A los gritos de las mujeres y los hombres que se arremolinaron en torno al cuerpo del niño, despertó el hombre. Miró el sol con la mano sobre los ojos a modo de visera y luego a la orilla del mar, donde vio el tumulto. Buscó con la mirada a su hijo y al no encontrarlo, se incorporó velozmente.
- ¡Iván, Iván! – Llamó y un oscuro presentimiento le cruzó por la mente. Corrió hasta la playa desesperado y abriéndose paso entre la gente, estalló en llanto al ver a su hijo, en desarticulada posición.
- ¡Iván, Iván hijo mío. ¿Qué te ha pasado? - Exclamó arrodillándose al lado del niño- ¡Mi hijo, Señor!
Los hombres silenciosamente miraban la escena y las mujeres luchaban con las lágrimas que asomaban.

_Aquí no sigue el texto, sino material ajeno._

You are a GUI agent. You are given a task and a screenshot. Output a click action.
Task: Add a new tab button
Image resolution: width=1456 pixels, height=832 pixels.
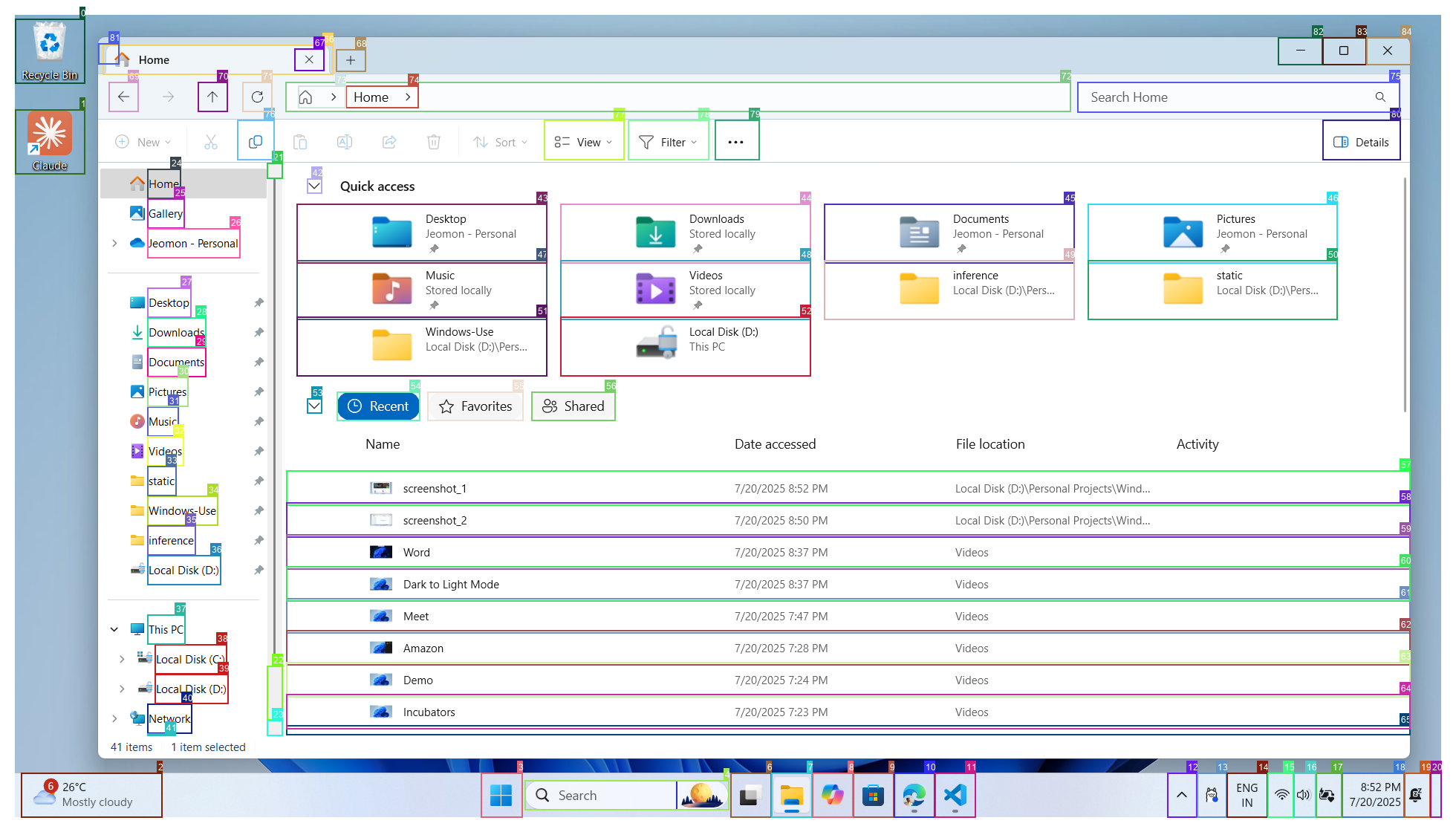coord(351,60)
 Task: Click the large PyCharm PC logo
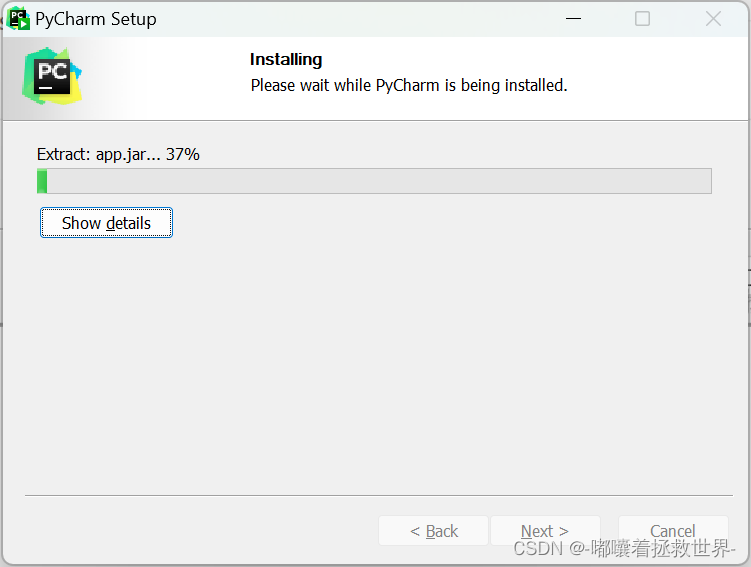click(52, 76)
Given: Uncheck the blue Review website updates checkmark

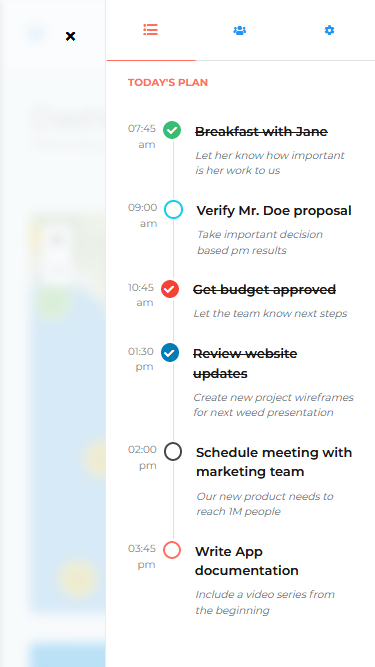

El hombre inconsolable, tomó al niño entre sus brazo y lo besó tiernamente. En su inmenso dolor miraba a quienes los rodeaban, como buscando una explicación. Los hombres bajaban la vista conmovidos, las mujeres lloraban quedamente.
- ¡Mi hijo, Señor! ¡Mi hijo! - Repetía el hombre – ¡Despierta mi niño, despierta! ¡Vámonos! ¡Ya nunca más te traeré a trabajar! ¡Ya no te voy a traer! - Le decía el hombre, abrazando el exánime cuerpecito con fuerza. -¡Mi Dios – Prosiguió el hombre- ¿Qué haré ahora, Señor? ¿Cómo se lo diré a su madre?
Luego de un momento con los ojos arrasados en llanto lo depositó en la arena nuevamente y lo examinó con cuidado. Ordenó el cuerpo con sus piernecitas en forma correcta y colocó sus brazos a los lados. Le abrió las manos que estaban cerradas, La izquierda primero y la derecha, con más dificultad. Al hacerlo, una monedita reluciente, cayó a su lado.